Papa Bear? Touchdown Denies Fathering 5 Illegitimate Cubs 

SCHOELLKOPF FIELD–The world of low-performance sports was rocked this Friday when a coalition of five she-bears announced that they had each given birth to one of Touchdown’s cubs this past breeding season.

“While students think of Touchdown as cute and cuddly, this teddy bear gave my clients more than just a bear hug,” alleged the coalition’s lawyer. “Touchdown rakes it in performing at Cornell football games while his children can’t afford to eat more than a few smackerels of honey. If he doesn’t start paying child support, we’re going to have to call animal control.”

Attempts at DNA tests have proved unsuccessful after the first clinician who attempted to perform sample collection lost all arms and legs in the process. However, the cubs share many of Touchdown’s distinctive features, including his brown fur, disproportionate head, and flat, unblinking eyes. Nonetheless, Touchdown’s team maintains his innocence. 

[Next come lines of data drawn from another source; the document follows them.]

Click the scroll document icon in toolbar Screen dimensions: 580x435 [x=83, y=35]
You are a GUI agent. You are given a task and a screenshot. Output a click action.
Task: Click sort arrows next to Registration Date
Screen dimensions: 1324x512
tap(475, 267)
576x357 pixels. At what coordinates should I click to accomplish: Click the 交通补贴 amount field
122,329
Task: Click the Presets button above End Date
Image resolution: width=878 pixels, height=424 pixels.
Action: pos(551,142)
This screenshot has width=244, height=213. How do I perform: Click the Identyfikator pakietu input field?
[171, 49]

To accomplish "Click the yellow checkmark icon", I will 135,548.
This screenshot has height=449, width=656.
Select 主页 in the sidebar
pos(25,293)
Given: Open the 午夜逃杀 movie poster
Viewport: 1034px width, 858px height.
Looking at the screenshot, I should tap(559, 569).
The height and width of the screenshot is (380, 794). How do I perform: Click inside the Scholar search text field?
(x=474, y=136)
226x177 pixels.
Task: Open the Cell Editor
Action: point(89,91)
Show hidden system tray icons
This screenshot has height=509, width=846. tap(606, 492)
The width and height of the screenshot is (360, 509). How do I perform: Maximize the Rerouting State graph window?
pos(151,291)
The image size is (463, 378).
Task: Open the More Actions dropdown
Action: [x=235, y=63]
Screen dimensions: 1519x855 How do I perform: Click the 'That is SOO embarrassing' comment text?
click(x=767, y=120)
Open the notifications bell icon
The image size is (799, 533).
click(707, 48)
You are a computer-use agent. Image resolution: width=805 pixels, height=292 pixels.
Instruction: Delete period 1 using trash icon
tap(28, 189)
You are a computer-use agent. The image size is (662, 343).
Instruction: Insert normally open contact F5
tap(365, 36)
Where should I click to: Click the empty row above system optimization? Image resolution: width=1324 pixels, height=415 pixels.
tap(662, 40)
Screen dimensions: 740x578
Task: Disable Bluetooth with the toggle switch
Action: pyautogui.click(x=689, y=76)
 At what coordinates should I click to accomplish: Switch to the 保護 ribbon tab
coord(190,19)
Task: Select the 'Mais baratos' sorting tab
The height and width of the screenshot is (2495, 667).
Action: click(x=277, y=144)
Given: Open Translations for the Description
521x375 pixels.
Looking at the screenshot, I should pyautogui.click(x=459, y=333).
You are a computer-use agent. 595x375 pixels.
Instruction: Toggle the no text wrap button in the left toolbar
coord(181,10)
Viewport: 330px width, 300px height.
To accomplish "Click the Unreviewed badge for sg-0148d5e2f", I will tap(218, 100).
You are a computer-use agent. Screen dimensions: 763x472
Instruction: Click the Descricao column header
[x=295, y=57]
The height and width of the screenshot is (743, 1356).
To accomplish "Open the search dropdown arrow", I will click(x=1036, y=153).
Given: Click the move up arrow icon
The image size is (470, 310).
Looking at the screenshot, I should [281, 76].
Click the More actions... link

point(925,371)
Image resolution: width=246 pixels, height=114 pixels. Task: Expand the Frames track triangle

“This is a smear campaign, pure and simple,” said Touchdown’s handler Tony Ursus ‘15. “Touchdown is a firm believer in abstinence before bearriage. As a registered member of the Utica Zoo bear breeding program, he would never mate with someone who wasn’t selected by a zookeeper after a thorough review of their genetics. Besides, anyone who’s seen a Cornell football game knows that Touchdown can’t score.”

At press time, Touchdown had refused to comment on several jars of so-called “hush honey” sent to the dens of all five bears.